##### Data #####

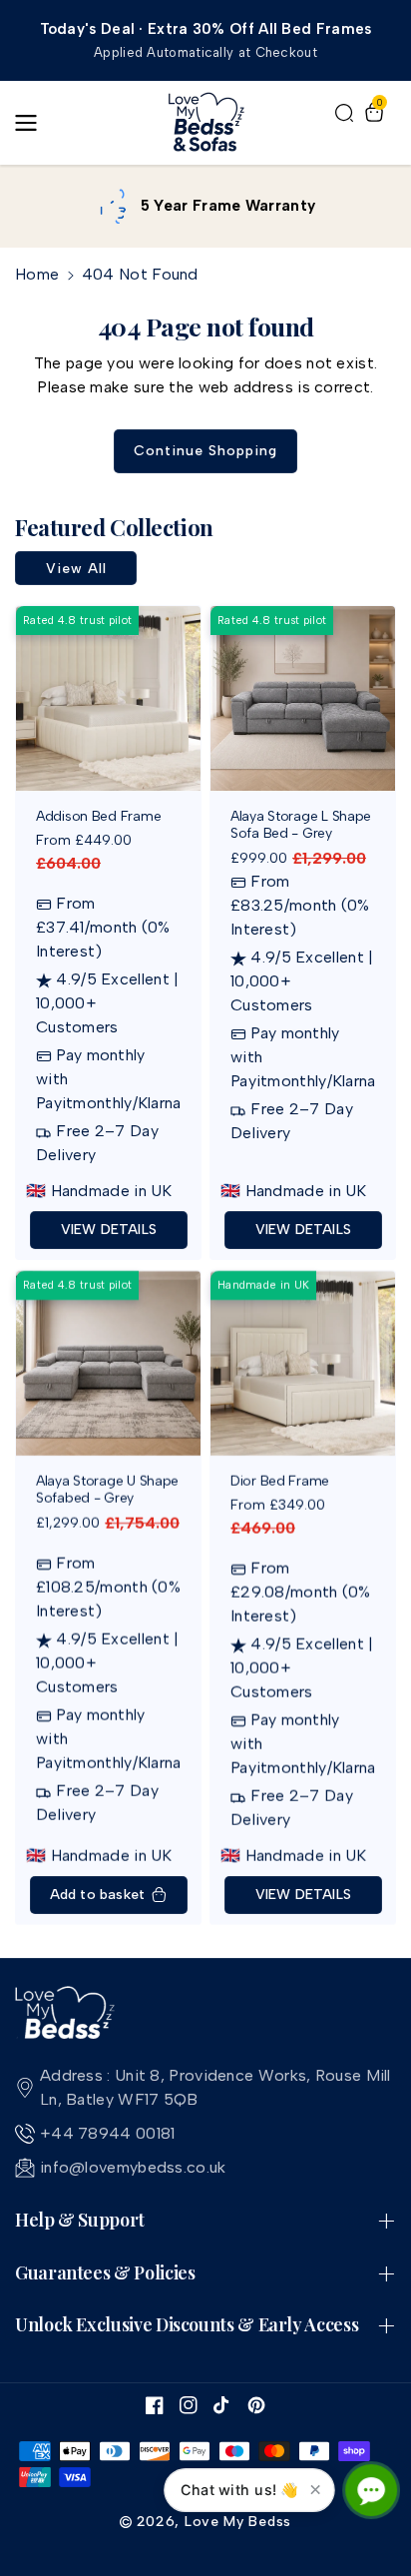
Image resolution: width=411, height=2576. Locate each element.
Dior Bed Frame (279, 1482)
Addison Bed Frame (98, 817)
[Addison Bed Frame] (108, 698)
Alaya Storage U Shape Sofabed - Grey (107, 1490)
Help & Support (80, 2221)
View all (76, 568)
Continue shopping (205, 450)
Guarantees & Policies (105, 2273)
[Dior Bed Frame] (302, 1363)
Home (37, 274)
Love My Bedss (238, 2521)
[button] (32, 123)
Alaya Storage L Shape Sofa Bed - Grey (300, 825)
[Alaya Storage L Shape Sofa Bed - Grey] (302, 698)
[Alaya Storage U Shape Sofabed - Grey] (108, 1363)
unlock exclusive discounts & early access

#####

■ Problem description ■
Exactly the lines from the one with "Help & Support (80, 2221)" through the last line of the listing above must make up your answer.

■ Written reply ■
Help & Support (80, 2221)
View all (76, 568)
Continue shopping (205, 450)
Guarantees & Policies (105, 2273)
[Dior Bed Frame] (302, 1363)
Home (37, 274)
Love My Bedss (238, 2521)
[button] (32, 123)
Alaya Storage L Shape Sofa Bed - Grey (300, 825)
[Alaya Storage L Shape Sofa Bed - Grey] (302, 698)
[Alaya Storage U Shape Sofabed - Grey] (108, 1363)
unlock exclusive discounts & early access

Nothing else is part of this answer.